DeinopsiniJames S. Ashe (1947-2005) and Stylianos Chatzimanolis
This tree diagram shows the relationships between several groups of organisms.
The root of the current tree connects the organisms featured in this tree to their containing group and the rest of the Tree of Life. The basal branching point in the tree represents the ancestor of the other groups in the tree. This ancestor diversified over time into several descendent subgroups, which are represented as internal nodes and terminal taxa to the right.
You can click on the root to travel down the Tree of Life all the way to the root of all Life, and you can click on the names of descendent subgroups to travel up the Tree of Life all the way to individual species.close box
The Deinopsini are a small group of teardrop-shaped basal aleocharines that are characteristic inhabitants of marshes, bogs, pond and stream edges and similar riparian habitats. Deinopsine taxa occur in the Nearctic, Palearctic, Neotropical, Ethiopian, Oriental, and Australian faunal regions.

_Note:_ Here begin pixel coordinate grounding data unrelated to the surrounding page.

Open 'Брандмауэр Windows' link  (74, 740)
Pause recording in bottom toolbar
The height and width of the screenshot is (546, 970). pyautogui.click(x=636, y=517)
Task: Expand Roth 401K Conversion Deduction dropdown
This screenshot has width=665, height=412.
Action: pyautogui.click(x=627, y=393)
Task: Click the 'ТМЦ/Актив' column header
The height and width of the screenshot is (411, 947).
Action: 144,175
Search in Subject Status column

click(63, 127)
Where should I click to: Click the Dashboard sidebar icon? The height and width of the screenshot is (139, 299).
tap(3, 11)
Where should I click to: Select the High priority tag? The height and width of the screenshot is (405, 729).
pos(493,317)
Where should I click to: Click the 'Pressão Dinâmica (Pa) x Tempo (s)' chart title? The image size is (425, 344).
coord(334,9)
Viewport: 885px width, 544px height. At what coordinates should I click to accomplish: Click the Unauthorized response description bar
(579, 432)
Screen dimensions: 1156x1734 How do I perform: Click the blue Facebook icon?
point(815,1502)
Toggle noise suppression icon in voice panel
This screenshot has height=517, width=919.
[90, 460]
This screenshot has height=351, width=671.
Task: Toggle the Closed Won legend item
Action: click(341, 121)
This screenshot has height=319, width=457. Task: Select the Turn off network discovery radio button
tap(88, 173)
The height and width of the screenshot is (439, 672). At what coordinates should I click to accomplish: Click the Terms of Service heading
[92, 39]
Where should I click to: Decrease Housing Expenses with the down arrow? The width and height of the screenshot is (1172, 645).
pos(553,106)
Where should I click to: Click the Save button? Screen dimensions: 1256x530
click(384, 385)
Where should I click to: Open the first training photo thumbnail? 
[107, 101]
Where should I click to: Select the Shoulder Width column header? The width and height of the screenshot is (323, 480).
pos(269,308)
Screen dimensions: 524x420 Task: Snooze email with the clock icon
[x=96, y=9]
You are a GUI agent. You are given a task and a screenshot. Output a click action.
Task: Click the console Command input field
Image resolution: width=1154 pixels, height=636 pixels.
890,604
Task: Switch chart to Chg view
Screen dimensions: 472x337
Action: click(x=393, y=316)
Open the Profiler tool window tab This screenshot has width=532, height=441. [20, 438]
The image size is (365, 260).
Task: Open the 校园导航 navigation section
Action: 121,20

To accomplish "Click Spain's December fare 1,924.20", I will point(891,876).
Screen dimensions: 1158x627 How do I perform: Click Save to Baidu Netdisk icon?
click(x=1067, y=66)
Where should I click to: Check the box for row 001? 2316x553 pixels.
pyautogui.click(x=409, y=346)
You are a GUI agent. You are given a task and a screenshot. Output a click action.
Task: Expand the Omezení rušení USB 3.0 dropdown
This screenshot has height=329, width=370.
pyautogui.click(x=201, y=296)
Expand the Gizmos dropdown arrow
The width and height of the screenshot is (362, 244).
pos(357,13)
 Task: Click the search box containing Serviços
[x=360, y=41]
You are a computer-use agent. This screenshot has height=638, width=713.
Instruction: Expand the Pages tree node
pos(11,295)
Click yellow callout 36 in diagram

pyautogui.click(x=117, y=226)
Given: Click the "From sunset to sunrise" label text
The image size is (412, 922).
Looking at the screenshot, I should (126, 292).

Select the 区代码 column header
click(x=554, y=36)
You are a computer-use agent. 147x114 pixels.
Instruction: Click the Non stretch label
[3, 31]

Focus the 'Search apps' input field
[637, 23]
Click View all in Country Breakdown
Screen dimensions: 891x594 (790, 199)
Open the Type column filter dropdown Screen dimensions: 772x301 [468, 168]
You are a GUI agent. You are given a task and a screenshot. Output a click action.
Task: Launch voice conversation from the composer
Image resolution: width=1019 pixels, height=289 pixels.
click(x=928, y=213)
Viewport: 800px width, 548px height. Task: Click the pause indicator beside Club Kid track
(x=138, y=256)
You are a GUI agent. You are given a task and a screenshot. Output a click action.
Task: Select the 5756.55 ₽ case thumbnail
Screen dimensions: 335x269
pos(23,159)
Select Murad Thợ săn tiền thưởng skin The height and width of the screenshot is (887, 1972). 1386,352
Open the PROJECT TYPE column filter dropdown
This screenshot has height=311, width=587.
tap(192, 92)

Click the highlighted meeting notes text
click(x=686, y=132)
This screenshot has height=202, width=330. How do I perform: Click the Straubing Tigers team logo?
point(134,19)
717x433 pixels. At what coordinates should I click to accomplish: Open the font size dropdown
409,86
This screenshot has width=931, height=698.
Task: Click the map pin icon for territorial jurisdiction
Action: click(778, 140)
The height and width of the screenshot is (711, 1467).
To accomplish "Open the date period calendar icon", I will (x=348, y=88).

Deinopsines are similar to members of the Gymnusini, but they may be recognized by the combination of:
- very strongly deflexed head;
- lack of a tergal gland opening on abdominal tergum VII;
- pectinate edge of abdominal segments III-V;
- distinctive mouthparts (see Klimaszewski 1979 and Ashe 2002 for details);
- male tergum IX divided;
- head without setigerous pores;
- 2-2-2, 3-3-3 or 5-5-5 tarsal segmentation.
The three genera are superficially very similar, but they differ markedly in structure of the mouthparts, tarsi and genitalia.
Klimaszewski (1979) provided a reconstructed phylogeny of the genera of the Deinopsini, and later (1980, 1982, 1985a,b 1992) he described more species and supplemented his revision. He proposed that the tribe is monophyletic based on the presence of a divided male tergum IX, and female sternum IX with 2 lobes and without valvulae. Among the four genera included in the tribe, he proposed that Metadeinopsis was the basal lineage and that Adinopsis and Deinopsis were sister groups based on derived features of the male copulatory organ and the presence of an elongate apical portion of tergum X in both males and females of these latter two genera (see Klimaszewski 1979 for details).
Recently, Ashe (2002) described Allodinopsis from Central America as a new genus. Though Ashe (2002) pointed out the striking similarities between Allodinopsis and Metadeinopsis, and hypothesized that they are very closely related, the phylogenetic placement of Allodinopsis has not been rigorously examined.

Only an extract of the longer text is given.